=== Supplied passage ===
Making things at home shouldn't have to be difficult. Even while I was a full time working mother in Tokyo I made British style bacon ( or approximation of it) at home.
And women do seem to make koji everywhere. I found Japanese women making koji in Greece, in Germany as well as, of course, in Japan. But what interest me the most are women making koji in Europe. They are working in similar environment to my own. While Japanese women talk about kotatsu, they talk about how to use bread proofing oven.

Thursday 25 October 2012

Coping with failure

Chucked the whole thing into rum in the hope of making mirin.

First failure

My first attempt -- failure. Put it on top of the oven-- not inside, as I thought that it would be warmer there. Think it was too hot and too dry.

Wednesday 24 October 2012

Koji attempt no.1

Saturday night. I washed 3 cups of rice very, very well. Put it in a big bowl of water.
Sunday morning. Sieved the rice. Went to church.

When I came back, steamed rice for an hour, cooled it to 35c , mixed it with 100g of brown rice koji. After much consideration, I wrapped it up in a dry tea towel and put the whole thing into my thermal cooker to keep temperature right.

3 hours later, I checked the temperature. Too cold! I put just a bit of 40c water at the bottom of the outer pot.

Methods of Koji-making

There are two major ways to make koji. One is from commercially produced koji spores (Tanekoji). The other is from koji itself--- this is called tomo-koji (友麹 or 共麹)method. You buy the first packet of koji, mix it with steamed rice and if you managed to make a good batch of koji, keep some for the next batch.

A quick search on the internet told me that tomo-koji is easier to make at home, though over the time, it can be more unstable. First introduced to the modern housewives by the author Hiroko Hayashi, it seems to be a darling method of health conscious housewives all over Japan ( and abroad).

Juzo Nagata, a writer from a former koji making family, explains in his book how many different types of koji are there, but unfortunately, I don't have much choice here in the UK.

I found a pack of Genmai Koji (brown rice koji) on sale at a macrobiotics shop.  The Home Brew Shop also sells Koji-kin. For my first ever koji making attempt, I decided to go for Genmai Koji packet, i.e. I will try tomo-koji method. I will mix some from the packet to steamed white rice.

Tuesday 23 October 2012

What is koji? (And why make it at home?)

=== Dataset content ===
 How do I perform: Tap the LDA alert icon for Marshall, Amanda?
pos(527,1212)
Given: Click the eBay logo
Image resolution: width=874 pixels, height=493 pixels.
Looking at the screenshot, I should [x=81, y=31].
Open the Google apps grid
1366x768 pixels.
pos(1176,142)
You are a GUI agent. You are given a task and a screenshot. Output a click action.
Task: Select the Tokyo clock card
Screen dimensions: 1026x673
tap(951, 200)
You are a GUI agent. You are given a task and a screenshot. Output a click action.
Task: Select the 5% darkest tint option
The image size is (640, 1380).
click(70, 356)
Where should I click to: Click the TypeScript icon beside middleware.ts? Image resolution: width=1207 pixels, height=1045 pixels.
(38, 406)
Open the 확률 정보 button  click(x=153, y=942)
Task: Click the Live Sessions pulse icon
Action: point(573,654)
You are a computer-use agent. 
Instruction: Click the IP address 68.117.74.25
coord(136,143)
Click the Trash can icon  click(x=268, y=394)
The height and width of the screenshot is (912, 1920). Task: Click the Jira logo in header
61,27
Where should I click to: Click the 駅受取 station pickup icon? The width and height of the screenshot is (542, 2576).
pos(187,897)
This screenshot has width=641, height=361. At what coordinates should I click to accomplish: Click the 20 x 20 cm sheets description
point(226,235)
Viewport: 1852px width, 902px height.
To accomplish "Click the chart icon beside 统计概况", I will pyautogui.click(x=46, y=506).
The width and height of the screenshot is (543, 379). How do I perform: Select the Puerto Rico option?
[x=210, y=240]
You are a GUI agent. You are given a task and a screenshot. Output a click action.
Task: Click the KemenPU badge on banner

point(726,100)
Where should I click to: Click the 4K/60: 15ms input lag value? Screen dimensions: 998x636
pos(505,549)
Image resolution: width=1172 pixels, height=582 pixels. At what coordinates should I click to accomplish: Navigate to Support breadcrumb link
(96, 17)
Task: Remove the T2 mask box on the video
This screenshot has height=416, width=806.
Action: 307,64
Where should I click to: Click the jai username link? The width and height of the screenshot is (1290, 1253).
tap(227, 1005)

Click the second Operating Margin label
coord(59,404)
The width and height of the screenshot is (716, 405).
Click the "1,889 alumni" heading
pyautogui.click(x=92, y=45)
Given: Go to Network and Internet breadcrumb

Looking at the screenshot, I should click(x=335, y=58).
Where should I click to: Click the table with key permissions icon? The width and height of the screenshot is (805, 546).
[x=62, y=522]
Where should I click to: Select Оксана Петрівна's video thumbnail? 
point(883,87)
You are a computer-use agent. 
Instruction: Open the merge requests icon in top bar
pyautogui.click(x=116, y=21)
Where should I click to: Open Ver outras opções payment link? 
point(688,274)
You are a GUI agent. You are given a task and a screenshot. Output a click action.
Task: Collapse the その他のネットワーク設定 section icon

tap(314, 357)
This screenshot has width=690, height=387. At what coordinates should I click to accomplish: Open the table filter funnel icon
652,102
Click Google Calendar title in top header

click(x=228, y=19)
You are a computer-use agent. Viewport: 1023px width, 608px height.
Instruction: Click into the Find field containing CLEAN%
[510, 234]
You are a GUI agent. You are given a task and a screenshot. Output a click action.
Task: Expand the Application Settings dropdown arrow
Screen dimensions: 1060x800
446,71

=== Instructions ===
1. Reproduce the part of the koji blog that opens with the words containing "Coping with failure" and closes with "Went to church.".
2. In the koji blog, recast the paragraph beginning "There are two major ways to make koji" as a short list that keeps its main facts.
3. Pick up the koji blog where it stops, writing the section that follows its final heading.
The records are separate from the koji blog and are not part of it.

=== Answers for the exercise ===
1.
Coping with failure

Chucked the whole thing into rum in the hope of making mirin.

First failure

My first attempt -- failure. Put it on top of the oven-- not inside, as I thought that it would be warmer there. Think it was too hot and too dry.

Wednesday 24 October 2012

Koji attempt no.1

Saturday night. I washed 3 cups of rice very, very well. Put it in a big bowl of water.
Sunday morning. Sieved the rice. Went to church.

2.
Two major ways to make koji:
- From commercially produced koji spores (tanekoji).
- From koji itself, the tomo-koji (友麹 or 共麹) method: buy a first packet of koji, mix it with steamed rice, and, if the batch turns out well, keep some for the next batch.

3.
Koji, (Aspergillus oryzae) is a type of mould that is used in making many Japanese foods. It is used in making soy sauce, miso paste, sake. It changes starch into sugar and uses protein to create savoury "umami" tastes.

The word "mould" conjures up images of something disgusting for some people--something that looks horrid and could even be toxic.

But, of course, there are moulds that transform food in positive ways. This is true in Western cuisine as well as Japanese. Who would want to get rid of the mould from a mature Stilton?

In a recent Guardian article about Japanese food, Charlie Brooker described another mould prepared food, Katsuobushi, as follows.
In summary: it's a dry, mouldy fish that has been sitting around for months. [...] desiccated mould-encrusted tuna. That's the source. Sorry to break that to you.
You might as well describe Stilton as mouldy curdled milk sitting around for months.

Anyway, back to koji. Because we are dealing with something that is alive, it can be tricky to make. You need to get the temperature and humidity absolutely right and there are craftspeople who devote their whole  lives to getting the process right.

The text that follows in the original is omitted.